WORK TO COMPLETE:
Return the run of lines below that opens with the line containing "The image size is (1771, 996)." and closes with the line containing "Task: Select the video", keeping each one exact.

Entries taken from a collection:

+--

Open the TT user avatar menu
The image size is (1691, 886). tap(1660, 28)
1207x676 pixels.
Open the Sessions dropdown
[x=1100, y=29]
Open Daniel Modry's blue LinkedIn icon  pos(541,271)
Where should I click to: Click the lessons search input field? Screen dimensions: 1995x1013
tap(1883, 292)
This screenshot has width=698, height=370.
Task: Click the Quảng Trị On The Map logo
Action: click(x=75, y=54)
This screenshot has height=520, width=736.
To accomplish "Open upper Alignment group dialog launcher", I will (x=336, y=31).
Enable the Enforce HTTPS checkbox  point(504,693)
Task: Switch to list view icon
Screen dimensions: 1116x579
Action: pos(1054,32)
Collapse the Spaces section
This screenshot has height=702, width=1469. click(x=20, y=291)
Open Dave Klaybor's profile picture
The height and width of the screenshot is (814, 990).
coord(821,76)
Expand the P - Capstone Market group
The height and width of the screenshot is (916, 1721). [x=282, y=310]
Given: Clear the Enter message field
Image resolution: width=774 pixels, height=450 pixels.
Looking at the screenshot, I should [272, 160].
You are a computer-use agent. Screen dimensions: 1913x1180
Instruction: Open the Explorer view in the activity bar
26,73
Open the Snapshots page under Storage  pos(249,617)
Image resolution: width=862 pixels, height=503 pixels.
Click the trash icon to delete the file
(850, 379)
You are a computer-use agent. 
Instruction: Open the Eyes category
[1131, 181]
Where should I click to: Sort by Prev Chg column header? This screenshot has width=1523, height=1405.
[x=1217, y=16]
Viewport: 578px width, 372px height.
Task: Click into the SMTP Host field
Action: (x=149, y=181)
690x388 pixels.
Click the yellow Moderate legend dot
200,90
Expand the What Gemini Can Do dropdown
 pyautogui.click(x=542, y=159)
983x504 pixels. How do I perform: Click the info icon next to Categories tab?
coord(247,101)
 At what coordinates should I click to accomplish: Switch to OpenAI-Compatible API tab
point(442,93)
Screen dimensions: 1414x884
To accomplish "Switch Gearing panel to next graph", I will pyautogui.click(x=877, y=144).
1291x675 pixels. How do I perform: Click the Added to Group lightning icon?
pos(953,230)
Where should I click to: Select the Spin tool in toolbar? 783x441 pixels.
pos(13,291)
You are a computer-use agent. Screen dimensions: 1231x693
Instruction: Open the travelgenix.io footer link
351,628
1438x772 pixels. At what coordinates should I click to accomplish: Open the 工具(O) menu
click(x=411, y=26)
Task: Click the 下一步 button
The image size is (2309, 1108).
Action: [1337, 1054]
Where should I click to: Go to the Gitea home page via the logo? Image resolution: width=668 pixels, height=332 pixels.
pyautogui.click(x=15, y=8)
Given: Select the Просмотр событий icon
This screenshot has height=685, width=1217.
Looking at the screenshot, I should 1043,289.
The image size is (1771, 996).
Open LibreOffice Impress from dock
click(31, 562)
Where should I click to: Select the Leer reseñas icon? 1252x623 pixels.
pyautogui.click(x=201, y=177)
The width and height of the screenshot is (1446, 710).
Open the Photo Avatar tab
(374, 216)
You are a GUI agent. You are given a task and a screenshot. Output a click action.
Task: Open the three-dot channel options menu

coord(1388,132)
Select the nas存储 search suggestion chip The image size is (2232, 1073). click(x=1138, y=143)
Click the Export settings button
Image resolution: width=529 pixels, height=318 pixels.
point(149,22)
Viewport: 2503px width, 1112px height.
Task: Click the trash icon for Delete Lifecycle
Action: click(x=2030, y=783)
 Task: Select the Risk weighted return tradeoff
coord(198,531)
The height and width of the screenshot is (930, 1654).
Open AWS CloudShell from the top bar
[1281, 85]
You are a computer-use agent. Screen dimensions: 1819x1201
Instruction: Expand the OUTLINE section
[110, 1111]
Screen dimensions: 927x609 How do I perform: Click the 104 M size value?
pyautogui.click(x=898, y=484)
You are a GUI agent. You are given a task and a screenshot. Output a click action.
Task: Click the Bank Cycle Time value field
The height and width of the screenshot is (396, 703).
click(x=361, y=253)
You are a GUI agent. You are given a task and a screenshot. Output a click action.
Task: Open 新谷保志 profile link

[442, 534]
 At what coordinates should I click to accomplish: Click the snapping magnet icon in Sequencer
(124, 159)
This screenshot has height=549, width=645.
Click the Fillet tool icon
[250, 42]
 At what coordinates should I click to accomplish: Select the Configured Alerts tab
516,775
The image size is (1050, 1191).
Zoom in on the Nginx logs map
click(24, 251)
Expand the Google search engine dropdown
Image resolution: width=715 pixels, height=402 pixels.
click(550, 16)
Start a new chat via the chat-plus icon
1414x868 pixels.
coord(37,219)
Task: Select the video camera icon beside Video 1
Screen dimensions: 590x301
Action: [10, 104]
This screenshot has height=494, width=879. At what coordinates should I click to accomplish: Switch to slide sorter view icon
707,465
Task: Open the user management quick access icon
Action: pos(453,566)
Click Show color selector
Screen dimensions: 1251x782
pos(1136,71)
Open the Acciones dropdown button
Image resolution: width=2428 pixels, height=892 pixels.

+--

EXERCISE RESULT:
The image size is (1771, 996).
Open LibreOffice Impress from dock
click(31, 562)
Where should I click to: Select the Leer reseñas icon? 1252x623 pixels.
pyautogui.click(x=201, y=177)
The width and height of the screenshot is (1446, 710).
Open the Photo Avatar tab
(374, 216)
You are a GUI agent. You are given a task and a screenshot. Output a click action.
Task: Open the three-dot channel options menu

coord(1388,132)
Select the nas存储 search suggestion chip The image size is (2232, 1073). click(x=1138, y=143)
Click the Export settings button
Image resolution: width=529 pixels, height=318 pixels.
point(149,22)
Viewport: 2503px width, 1112px height.
Task: Click the trash icon for Delete Lifecycle
Action: click(x=2030, y=783)
 Task: Select the Risk weighted return tradeoff
coord(198,531)
The height and width of the screenshot is (930, 1654).
Open AWS CloudShell from the top bar
[1281, 85]
You are a computer-use agent. Screen dimensions: 1819x1201
Instruction: Expand the OUTLINE section
[110, 1111]
Screen dimensions: 927x609 How do I perform: Click the 104 M size value?
pyautogui.click(x=898, y=484)
You are a GUI agent. You are given a task and a screenshot. Output a click action.
Task: Click the Bank Cycle Time value field
The height and width of the screenshot is (396, 703).
click(x=361, y=253)
You are a GUI agent. You are given a task and a screenshot. Output a click action.
Task: Open 新谷保志 profile link

[442, 534]
 At what coordinates should I click to accomplish: Click the snapping magnet icon in Sequencer
(124, 159)
This screenshot has height=549, width=645.
Click the Fillet tool icon
[250, 42]
 At what coordinates should I click to accomplish: Select the Configured Alerts tab
516,775
The image size is (1050, 1191).
Zoom in on the Nginx logs map
click(24, 251)
Expand the Google search engine dropdown
Image resolution: width=715 pixels, height=402 pixels.
click(550, 16)
Start a new chat via the chat-plus icon
1414x868 pixels.
coord(37,219)
Task: Select the video camera icon beside Video 1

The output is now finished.